I remember sitting in a machine learning course a few years ago. It was a sunny day and everyone was talking
about this course and how the theory that we learn in this course would be changing the future.
I am glad I took that course and now I am successfully working on interesting machine learning projects.
In this post, I would like to give you a brief introduction to machine learning and my anaylsis on the future of this field
Let’s start with the end goal of any machine learning project. Any machine learning project, from a business perspective, has three goals
- Automate and
Imagine all ther services that you are using on a day to day basis.
- Movie Recommendations
- Book Recommendations
- Visual Inspection
- Route optimization in the supply chain industry
- Prediction churn rate of your subscribers etc.

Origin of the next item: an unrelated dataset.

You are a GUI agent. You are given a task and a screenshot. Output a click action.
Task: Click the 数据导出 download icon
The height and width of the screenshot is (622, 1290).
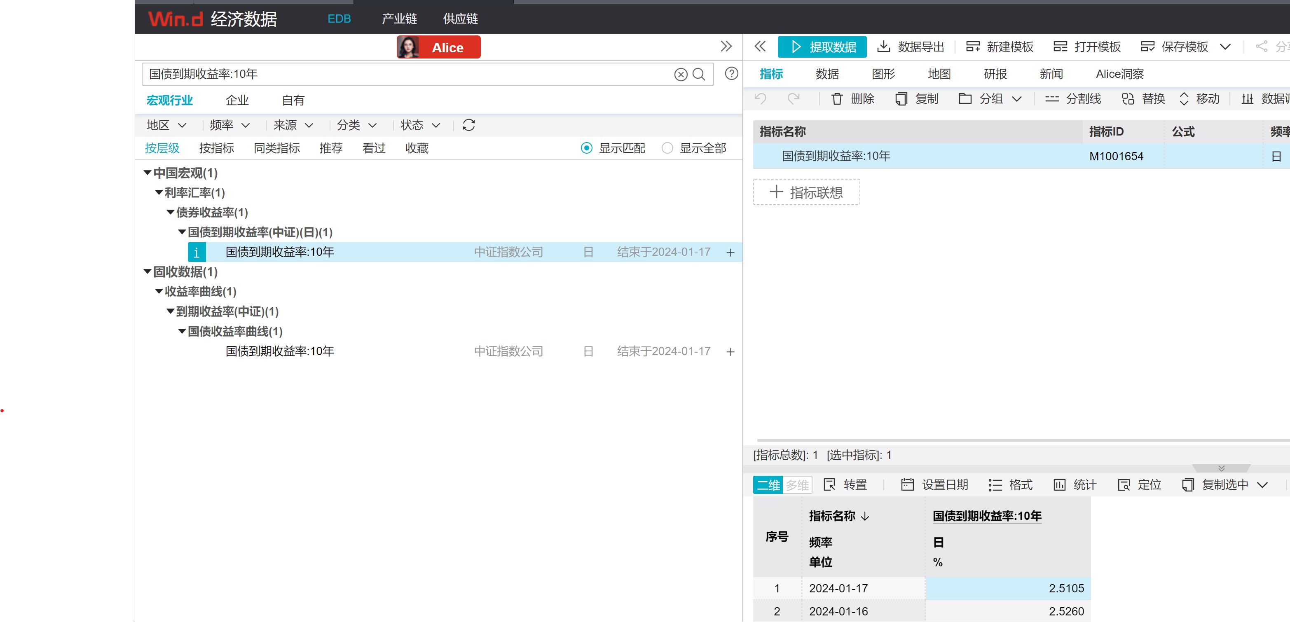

All of these trends show that the world is moving to a more automated and data-driven society.
So how does machine learning work behind the scene and what are the core algorithms used to make
these systems intelligent.
Machine Learning can be categorized under three main categories
- Supervised Learning
This is the most common use case of machine learning and the majority of industries still rely on Supervised
machine learning algorithms to drive their business forward. In very simple words, without getting too mathematical, a supervised learning algorithm consists of some input X with some labeled output Y and the task is to learn the function X->Y to predict an unseen input.
- Unsupervised Learning: In an unsupervised learning setup, there is no information of the output and the system needs to find patterns inside a dataset. In essence, this is not a trivial task and requires a lot of engineering. A very popular unsupervised algorithm is K-means clustering algorithm.
- Reinforcement Learning: The king of all algorithms, Reinforcement learning algorithms will see more acceptance in the near future. In essence, reinforcement learning algorithms work on the basis of a reward system. For every action taken by an entity, a reward is awarded. The task is then to optimize the actions so that the system gets a good reward for future actions. A popular use case of reinforcement learning is in demand forecasting in the retail industry.
Future of Machine Learning and AI
Although lot of companies have adopted AI and machine learning in their core business activities, most companies suffer from two
- Different Silos
- Lack of information architecture.
Companies are struggling to automate the process of collecting data, building machine learning models, analyzing data, and
maintaining machine learning models. Each of these tasks has different teams with different tools and libraries to work with.
In the future, we will see companies invest more time and money to work on a unified and simplified architecture to make sure companies are spending their time on the core business activity and not so much on building infrastructures for each and every task thereby increasing productivity and efficiency of data-scientists to help analyze and find meaningful insights from the data.